Jan rüttelt am Gartenhag, reisst ein Stück Holz ab und springt damit davon, so schnell er kann. Ein grosser Bauernhof in Oeschenbach BE ist sein Zuhause, umgeben von Wiesen und Wanderpfaden. Saskia (26) und Michael (31) Neuenschwander schauen ihrem Dreijährigen lachend hinterher.
Als er geboren wurde, mussten sie um sein Leben bangen. Jan kam viel zu früh auf die Welt, in der 25. Schwangerschaftswoche. Bei der Geburt wog er nur 605 Gramm und gehörte damit zur Gruppe der «sehr frühen Frühgeborenen», wie es die Ärzte nennen. Diese Kinder haben eine Überlebenschance von rund 80 Prozent, doch vier von fünf Babys tragen bleibende Schäden davon. Nicht so der kleine Jan.
«Wir sind so dankbar, dass es ihm heute gut geht», sagt Michael Neuenschwander. Jans Eltern heirateten, als Saskia im sechsten Monat schwanger war. «Wir feierten auf dem Hof mit 70 Personen ein Fest. Ich merkte, dass ich ungewöhnlich viel Wasser in den Beinen hatte», erinnert sie sich. «Meine Füsse schmerzten so stark, dass ich die Hochzeitsschuhe nicht anziehen konnte.»

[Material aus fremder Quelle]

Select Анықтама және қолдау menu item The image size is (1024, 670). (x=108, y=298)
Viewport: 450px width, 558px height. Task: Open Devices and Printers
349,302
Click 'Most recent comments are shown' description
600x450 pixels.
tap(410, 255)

Am Tag nach der Hochzeit fährt die Schwangere ins Regionalspital in Burgdorf BE. Die Ärzte diagnostizieren eine Schwangerschaftsvergiftung. «Sie konnten mir nicht sagen, wieso ich die Vergiftung hatte», sagt Saskia Neuenschwander.
Der Zustand des Babys ist kritisch. «Sie spritzten mir Kortison, damit seine Lungen anfangen zu arbeiten.»
Am gleichen Tag wird sie ins Inselspital Bern verlegt. Die Ärzte untersuchen sie den ganzen Nachmittag lang. «Sie hatten Bedenken, weil Jan so klein war», sagt die Mutter. Abends um halb sechs betreten etwa zehn Personen in weissen Kitteln ihr Zimmer. «Die Herztöne des Kleinen wurden immer schwächer.» Das Leben des Babys ist in Gefahr! Saskia Neuenschwander: «Die Ärzte mussten sofort einen Kaiserschnitt machen.»
Nach achtzig Tage nach Hause
Bei seiner Geburt ist Jan nur 33 Zentimeter gross. Seine Lungen sind noch nicht fertig ausgebildet. «Es ging alles so schnell, wir hatten noch nicht einmal einen Namen für ihn», erinnert sich Michael Neuenschwander. «Als ich ihn zehn Minuten nach der Geburt mit einer Beatmungsmaske auf einem Schragen liegen sah, war seine Haut fast durchsichtig. Wir konnten uns nicht richtig freuen, zu gross war unsere Angst.»
Für die Ärzte beginnt der Kampf um das Leben des kleinen Jan, für die Eltern eine Zeit der grossen Ungewissheit. «Als er mit den ganzen Schläuchen im Brutkasten lag, hatte ich Tränen in den Augen», sagt der Vater. «Eine Pflegerin beruhigte mich. Sie sagte, das Baby habe einen harten Kopf und einen starken Überlebenswillen.» Sie hatte recht.
Nach einer Woche kann Saskia Neuenschwander das Spital verlassen. Sie tritt den Heimweg ohne ihr Baby an. Jeden Tag besucht sie ihren Sohn auf der Station für Frühgeborene. Jan wird durch eine Magensonde ernährt. «Das Schlimmste war, dass wir nie wussten, wie es ihm am nächsten Tag geht», erinnert sie sich.
Als Jan nach rund anderthalb Monaten zum ersten Mal fünf Milliliter Milch aus einem Schoppen trinkt, sind die Eltern überglücklich. Jan entwickelt sich prächtig. Achtzig Tage nach der Geburt darf er nach Hause. Er wiegt nun 2,5 Kilo.
Heute ist Jan ein lebhafter kleiner Bub, geht ein Mal pro Woche eine Stunde lang in die Frühförderung.
«Er kann sprechen und entwickelt sich normal», sagt seine Mutter. «Und er ist ungeduldig. Wenn er etwas nicht bekommt, kann er 50 Minuten lang deubbele.» Jan, das ehemalige 605-Gramm-Baby, ist heute ein wahres Energiebündel.